───── Record excerpts ─────

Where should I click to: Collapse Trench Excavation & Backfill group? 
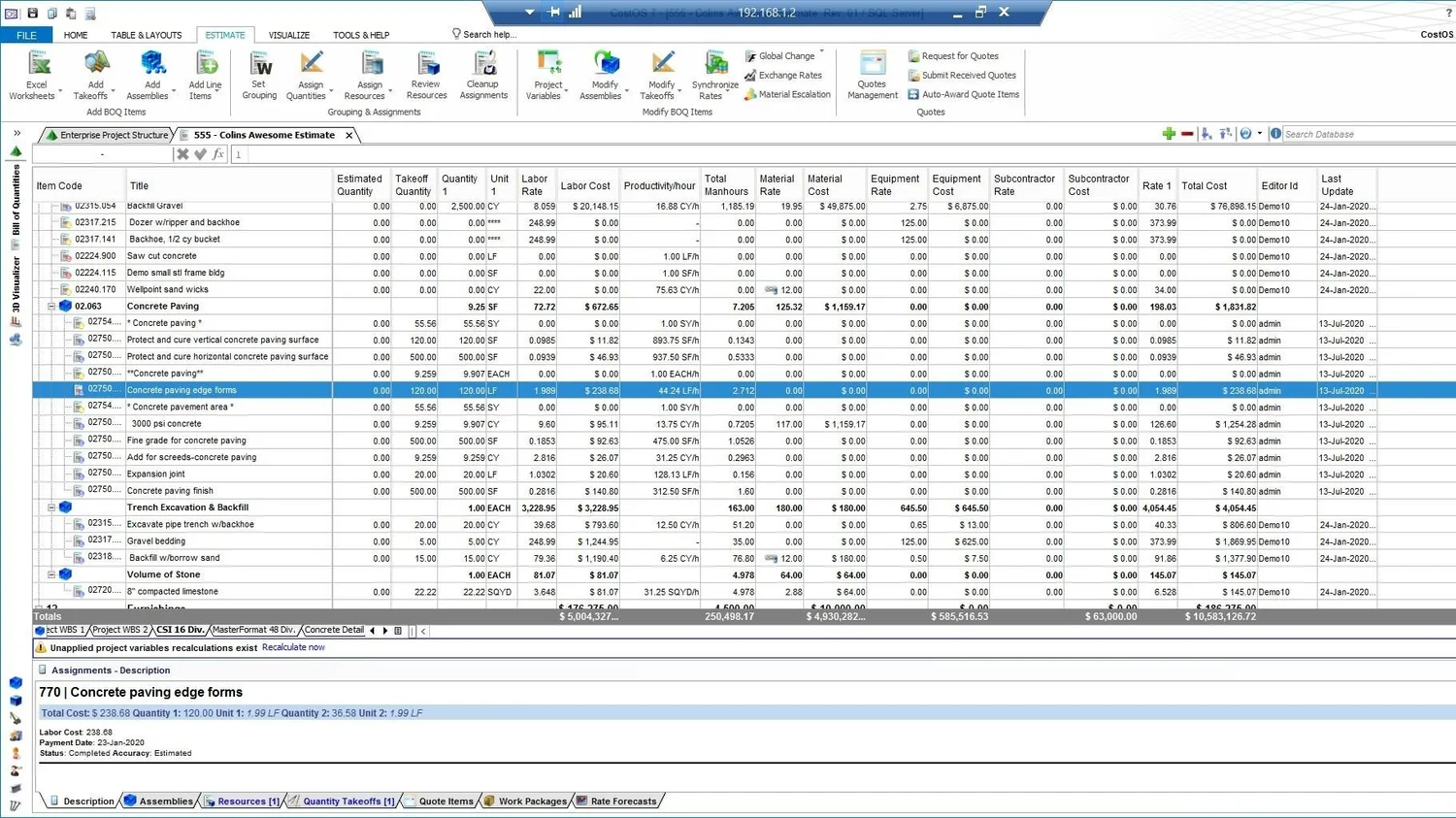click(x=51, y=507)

─────
───── Record excerpts ─────

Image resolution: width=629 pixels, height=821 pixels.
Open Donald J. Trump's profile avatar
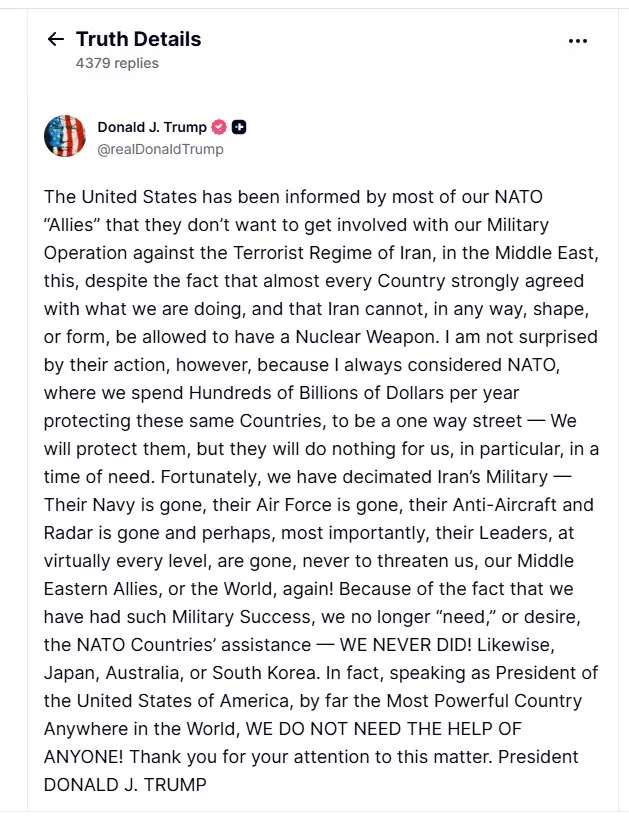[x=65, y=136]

─────
───── Record excerpts ─────

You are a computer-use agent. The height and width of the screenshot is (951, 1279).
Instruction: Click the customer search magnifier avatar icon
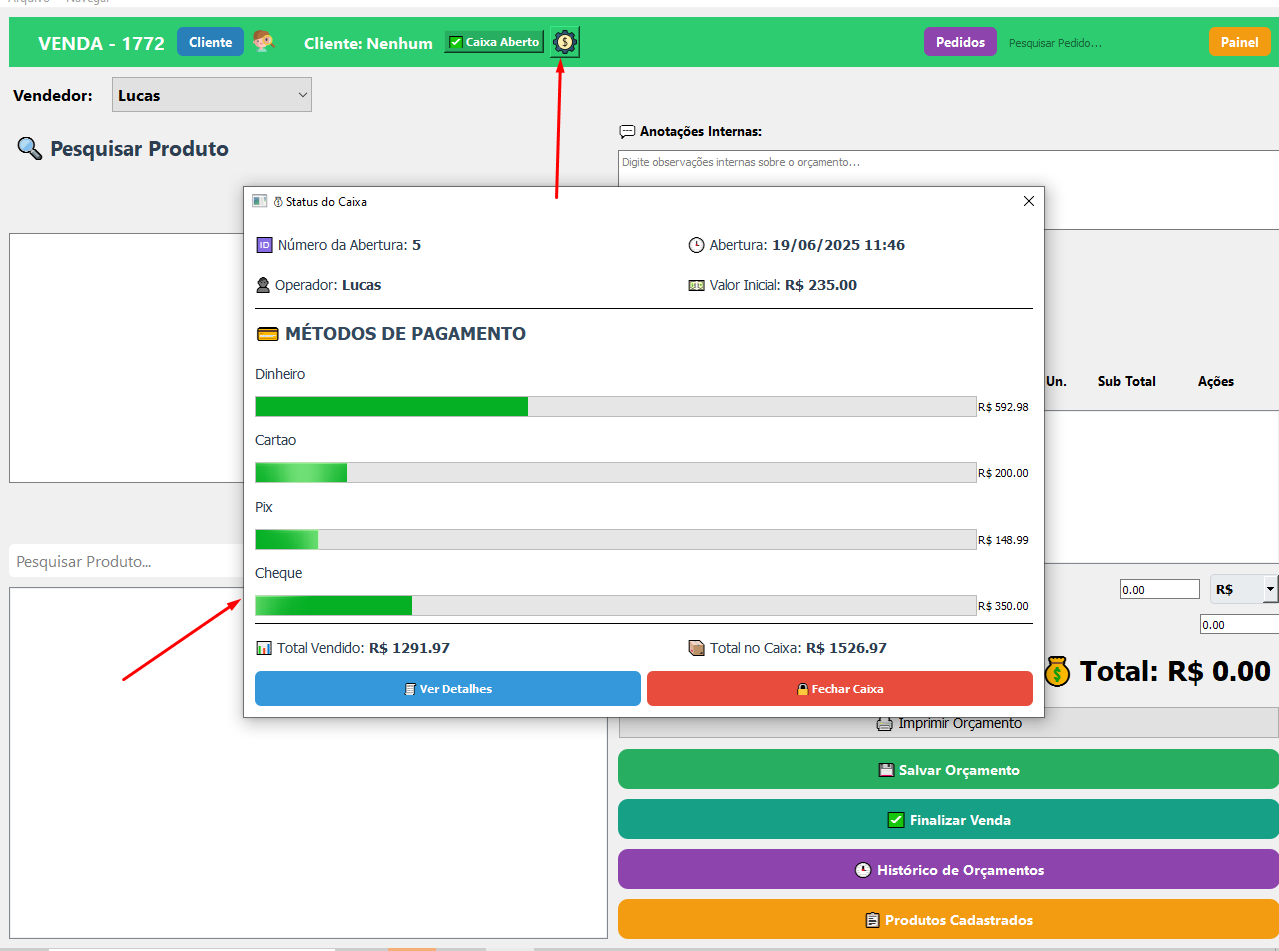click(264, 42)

─────

**Description of the task:** Please work out the number of lines in the listing that hold "width". Nothing besides the number is wanted.

**Result of the exercise:** 2